She waited for another quarter of an hour. Then, evidently bored, and much to my relief, suggested herself that she might as well go to bed. She ran to me the next morning in the garden with an air of triumph.
"He said something so funny last night," she told me.
"Oh, what was it?" I inquired. It seemed to me I must have missed it.
"Well, I can't exactly 'member it," she explained, "not just at the moment. But it was so funny. I dreamed it, you know."
For folks not Lions, but closely related to Lions, introductions must be trying ordeals. You tell them that for years you have been yearning to meet them. You assure them, in a voice trembling with emotion, that this is indeed a privilege. You go on to add that when a boy -
At this point they have to interrupt you to explain that they are not the Mr. So-and-So, but only his cousin or his grandfather; and all you can think of to say is: "Oh, I'm so sorry."

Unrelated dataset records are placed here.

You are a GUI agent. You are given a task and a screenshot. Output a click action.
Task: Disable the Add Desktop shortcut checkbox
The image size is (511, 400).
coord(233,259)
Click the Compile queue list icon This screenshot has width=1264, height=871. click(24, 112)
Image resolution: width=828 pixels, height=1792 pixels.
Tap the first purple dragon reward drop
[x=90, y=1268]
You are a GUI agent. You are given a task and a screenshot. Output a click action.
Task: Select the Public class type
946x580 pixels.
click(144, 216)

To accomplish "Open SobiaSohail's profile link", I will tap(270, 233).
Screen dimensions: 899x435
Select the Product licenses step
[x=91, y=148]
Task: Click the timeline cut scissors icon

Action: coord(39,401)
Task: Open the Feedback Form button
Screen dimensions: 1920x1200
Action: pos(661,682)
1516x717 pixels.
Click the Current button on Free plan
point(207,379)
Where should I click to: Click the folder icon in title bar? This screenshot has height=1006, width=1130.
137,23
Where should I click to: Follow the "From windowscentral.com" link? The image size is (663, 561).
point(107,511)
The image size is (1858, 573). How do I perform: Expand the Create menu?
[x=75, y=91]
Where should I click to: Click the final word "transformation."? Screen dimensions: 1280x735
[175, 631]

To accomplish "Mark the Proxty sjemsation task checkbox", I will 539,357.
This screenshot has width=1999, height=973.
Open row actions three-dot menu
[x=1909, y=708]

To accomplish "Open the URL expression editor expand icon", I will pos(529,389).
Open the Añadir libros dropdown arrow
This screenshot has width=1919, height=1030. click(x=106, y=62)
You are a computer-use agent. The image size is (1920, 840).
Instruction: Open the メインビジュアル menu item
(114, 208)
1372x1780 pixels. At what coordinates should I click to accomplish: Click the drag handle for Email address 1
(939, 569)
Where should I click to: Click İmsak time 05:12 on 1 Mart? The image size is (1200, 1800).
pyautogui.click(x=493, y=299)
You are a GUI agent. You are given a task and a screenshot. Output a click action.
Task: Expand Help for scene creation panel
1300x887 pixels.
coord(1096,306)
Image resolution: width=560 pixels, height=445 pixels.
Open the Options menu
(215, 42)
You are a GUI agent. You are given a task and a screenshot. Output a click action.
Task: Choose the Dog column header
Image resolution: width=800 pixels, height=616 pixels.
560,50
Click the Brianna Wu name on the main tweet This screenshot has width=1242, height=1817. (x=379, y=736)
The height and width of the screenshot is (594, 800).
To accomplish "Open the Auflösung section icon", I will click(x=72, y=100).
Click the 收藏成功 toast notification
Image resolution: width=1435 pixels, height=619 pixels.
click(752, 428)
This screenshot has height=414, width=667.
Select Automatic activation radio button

I had a nephew who was once the amateur long-distance bicycle champion. I have him still, but he is stouter and has come down to a motor car. In sporting circles I was always introduced as "Shorland's Uncle." Close-cropped young men would gaze at me with rapture; and then inquire: "And do you do anything yourself, Mr. Jerome?"
But my case was not so bad as that of a friend of mine, a doctor. He married a leading actress, and was known ever afterwards as "Miss B- 's husband."
At public dinners, where one takes one's seat for the evening next to someone that one possibly has never met before, and is never likely to meet again, conversation is difficult and dangerous. I remember talking to a lady at a Vagabond Club dinner. She asked me during the entree--with a light laugh, as I afterwards recalled--what I thought, candidly, of the last book of a certain celebrated authoress. I told her, and a coldness sprang up between us. She happened to be the certain celebrated authoress; she had changed her place at the last moment so as to avoid sitting next to another lady novelist, whom she hated.
One has to shift oneself, sometimes, on these occasions. A newspaper man came up to me last Ninth of November at the Mansion House.
"Would you mind changing seats with me?" he asked. "It's a bit awkward. They've put me next to my first wife."
I had a troubled evening myself once long ago. I accompanied a young widow lady to a musical At Home, given by a lady who had more acquaintances than she knew. We met the butler at the top of the stairs. My friend spoke first:
"Say Mrs. Dash and--"
The butler did not wait for more--he was a youngish man--but shouted out:
"Mr. and Mrs. Dash."
"My dear! how very quiet you have kept!" cried our hostess delighted. "Do let me congratulate you."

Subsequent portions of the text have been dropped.